Streaming music is dominating our consumption of digital music and I can’t stand it. Leaving my library in the hands of a startup that surely will not be around forever is unwise. I want the files, I want metadata, I want to know what I’m listening to. Is this album the Remastered version, Deluxe version, the Anniversary Edition or a remixed bootleg? With most services it’s hard to tell if it’s Explicit or Clean.

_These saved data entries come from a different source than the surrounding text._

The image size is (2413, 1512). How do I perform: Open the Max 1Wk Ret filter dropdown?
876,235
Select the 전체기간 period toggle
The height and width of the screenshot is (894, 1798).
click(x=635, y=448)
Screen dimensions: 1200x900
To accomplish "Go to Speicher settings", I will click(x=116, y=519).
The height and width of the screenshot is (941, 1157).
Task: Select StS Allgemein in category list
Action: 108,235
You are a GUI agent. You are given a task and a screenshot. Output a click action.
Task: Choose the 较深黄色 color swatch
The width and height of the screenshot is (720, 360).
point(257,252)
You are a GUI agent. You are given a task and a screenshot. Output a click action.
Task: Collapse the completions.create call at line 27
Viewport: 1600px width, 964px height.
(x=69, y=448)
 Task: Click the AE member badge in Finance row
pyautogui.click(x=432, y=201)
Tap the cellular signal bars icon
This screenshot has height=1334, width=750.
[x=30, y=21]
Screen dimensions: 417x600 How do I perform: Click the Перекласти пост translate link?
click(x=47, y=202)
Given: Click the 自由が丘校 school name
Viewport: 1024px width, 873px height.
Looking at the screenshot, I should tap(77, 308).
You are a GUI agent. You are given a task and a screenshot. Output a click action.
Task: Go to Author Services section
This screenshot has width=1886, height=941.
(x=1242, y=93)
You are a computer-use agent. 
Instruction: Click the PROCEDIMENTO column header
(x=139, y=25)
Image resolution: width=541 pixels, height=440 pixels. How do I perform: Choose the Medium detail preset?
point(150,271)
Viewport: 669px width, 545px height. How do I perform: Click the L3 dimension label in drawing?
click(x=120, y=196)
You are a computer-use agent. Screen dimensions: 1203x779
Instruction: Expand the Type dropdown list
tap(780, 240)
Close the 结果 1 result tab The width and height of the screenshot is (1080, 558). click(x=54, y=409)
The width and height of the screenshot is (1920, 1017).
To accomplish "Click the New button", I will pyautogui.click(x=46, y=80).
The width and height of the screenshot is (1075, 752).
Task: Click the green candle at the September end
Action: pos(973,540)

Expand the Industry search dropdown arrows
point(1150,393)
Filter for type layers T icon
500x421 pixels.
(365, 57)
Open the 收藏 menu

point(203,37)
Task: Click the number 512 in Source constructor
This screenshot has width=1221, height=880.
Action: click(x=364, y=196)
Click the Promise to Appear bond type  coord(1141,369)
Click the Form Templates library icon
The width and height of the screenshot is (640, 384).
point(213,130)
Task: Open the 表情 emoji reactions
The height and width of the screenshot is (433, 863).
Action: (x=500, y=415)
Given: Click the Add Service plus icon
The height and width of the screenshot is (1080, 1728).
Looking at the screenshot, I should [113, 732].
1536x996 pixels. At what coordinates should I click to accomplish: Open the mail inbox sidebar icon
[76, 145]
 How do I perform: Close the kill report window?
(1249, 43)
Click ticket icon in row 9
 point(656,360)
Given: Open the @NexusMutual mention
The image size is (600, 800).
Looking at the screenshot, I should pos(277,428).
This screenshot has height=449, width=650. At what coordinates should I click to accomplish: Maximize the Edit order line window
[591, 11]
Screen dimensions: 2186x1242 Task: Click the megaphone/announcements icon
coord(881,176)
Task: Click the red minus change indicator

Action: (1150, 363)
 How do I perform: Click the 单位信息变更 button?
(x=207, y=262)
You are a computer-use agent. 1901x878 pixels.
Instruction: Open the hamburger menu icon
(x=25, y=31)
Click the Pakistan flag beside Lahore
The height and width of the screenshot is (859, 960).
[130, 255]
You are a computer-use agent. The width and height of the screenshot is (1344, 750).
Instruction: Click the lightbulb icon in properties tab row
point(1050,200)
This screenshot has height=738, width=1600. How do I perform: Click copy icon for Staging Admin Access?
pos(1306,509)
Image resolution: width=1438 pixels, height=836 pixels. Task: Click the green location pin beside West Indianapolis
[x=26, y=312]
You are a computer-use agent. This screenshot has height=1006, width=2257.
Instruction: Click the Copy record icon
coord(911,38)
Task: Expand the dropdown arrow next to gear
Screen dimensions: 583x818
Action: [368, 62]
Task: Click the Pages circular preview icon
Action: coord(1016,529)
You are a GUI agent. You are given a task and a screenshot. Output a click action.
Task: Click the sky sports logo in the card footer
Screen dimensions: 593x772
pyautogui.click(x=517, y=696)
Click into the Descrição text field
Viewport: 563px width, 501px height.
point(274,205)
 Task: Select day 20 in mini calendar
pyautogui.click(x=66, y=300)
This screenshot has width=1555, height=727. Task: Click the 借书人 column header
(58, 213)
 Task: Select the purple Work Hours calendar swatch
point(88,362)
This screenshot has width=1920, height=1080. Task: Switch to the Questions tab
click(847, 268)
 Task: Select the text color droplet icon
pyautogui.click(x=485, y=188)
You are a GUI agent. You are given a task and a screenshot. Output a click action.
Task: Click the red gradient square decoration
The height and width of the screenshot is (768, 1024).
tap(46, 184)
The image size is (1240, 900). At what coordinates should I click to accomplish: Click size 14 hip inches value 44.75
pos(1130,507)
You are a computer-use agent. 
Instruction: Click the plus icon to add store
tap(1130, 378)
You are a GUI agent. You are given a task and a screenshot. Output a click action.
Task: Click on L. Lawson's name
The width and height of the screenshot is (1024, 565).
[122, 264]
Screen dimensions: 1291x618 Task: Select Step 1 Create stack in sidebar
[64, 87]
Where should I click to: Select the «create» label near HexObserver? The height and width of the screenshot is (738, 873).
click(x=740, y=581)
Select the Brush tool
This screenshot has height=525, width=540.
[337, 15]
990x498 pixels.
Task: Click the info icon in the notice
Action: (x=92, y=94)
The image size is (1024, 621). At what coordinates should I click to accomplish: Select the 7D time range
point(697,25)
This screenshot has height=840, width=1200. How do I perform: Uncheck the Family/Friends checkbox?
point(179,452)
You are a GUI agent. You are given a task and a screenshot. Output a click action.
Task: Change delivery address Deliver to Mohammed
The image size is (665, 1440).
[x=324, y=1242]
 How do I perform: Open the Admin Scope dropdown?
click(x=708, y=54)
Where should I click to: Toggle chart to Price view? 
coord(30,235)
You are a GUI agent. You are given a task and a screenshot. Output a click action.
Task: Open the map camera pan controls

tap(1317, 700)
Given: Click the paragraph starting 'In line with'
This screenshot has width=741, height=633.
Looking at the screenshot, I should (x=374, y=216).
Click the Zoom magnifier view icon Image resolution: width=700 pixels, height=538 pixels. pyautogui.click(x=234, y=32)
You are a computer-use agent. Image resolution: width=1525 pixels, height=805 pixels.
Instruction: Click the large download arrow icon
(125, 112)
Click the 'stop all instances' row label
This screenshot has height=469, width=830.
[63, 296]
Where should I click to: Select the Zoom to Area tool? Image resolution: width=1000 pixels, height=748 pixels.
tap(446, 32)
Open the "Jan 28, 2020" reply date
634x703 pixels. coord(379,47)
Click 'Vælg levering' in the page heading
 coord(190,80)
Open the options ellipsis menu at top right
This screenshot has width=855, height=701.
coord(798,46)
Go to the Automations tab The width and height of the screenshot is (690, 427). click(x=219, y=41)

The best ways to get mp3s these days are Bandcamp, download codes included with physical media or a thing that rhymes with “dole squeak”, but what you do with these files once you have them is another story. Keeping a large collection of music on your computer isn’t easy and my process has evolved over the years.
importing
At the heart of my system is beets, an awesome command line music management tool written in Python that provides tons of useful processes for working with a large collection. When I run beet import
on a folder of music files beets; ensures the files aren’t a duplicate of something already in my library; searches for matching metadata from Discogs and MusicBrainz, grabs album art and applies them to the files; and copies the files into my iTunes Library.
Keeping everything in here makes it easy to query my music by genre, artist, BPM and compose it into playlists, copy files to other places, convert it between different formats and so on. Having your music on your hard drive allows you to decide how you want it to structured, not Apple or Spotify.
syncing
More important than having quality files is ensuring they don’t disappear. For this I keep my entire music library in a git-annex repository, which allows you to use git to manage a large collection of files and sync them to multiple destinations, sort of like DropBox but more intentional. It gives you fine control over which files are on which machine, making syncing a huge collection of music across laptops and hard drives easy. [Update 2019: I have since switched from git-annex to syncthing for ease of use.] I typically only have my most recently imported music on my laptop while my NAS/server at home keeps a copy of everything on redundant storage, so it also serves as a backup.
listening
I’ve experimented with mpd and a few GUI apps for listening but unfortunately iTunes is still the best of the worst. What I want is Winamp with the ability to play music from anywhere but nothing like that exists in 2018. iTunes has the most sane play queue management system and with iTunes Match I can listen to my music on any iOS device.
Match is the unsung hero of the Apple Music ecosystem, which allows you to throw arbitrary music files into iTunes and have them be available for streaming and download on any of your devices. The best way to listen to music is loud in a car, so I need my library everywhere.
I see iTunes as a read-only consumer of my library, files go into it after import
via this beets plugin I wrote and I don’t care about what happens to them. The canonical version of the music is always in beets’ library.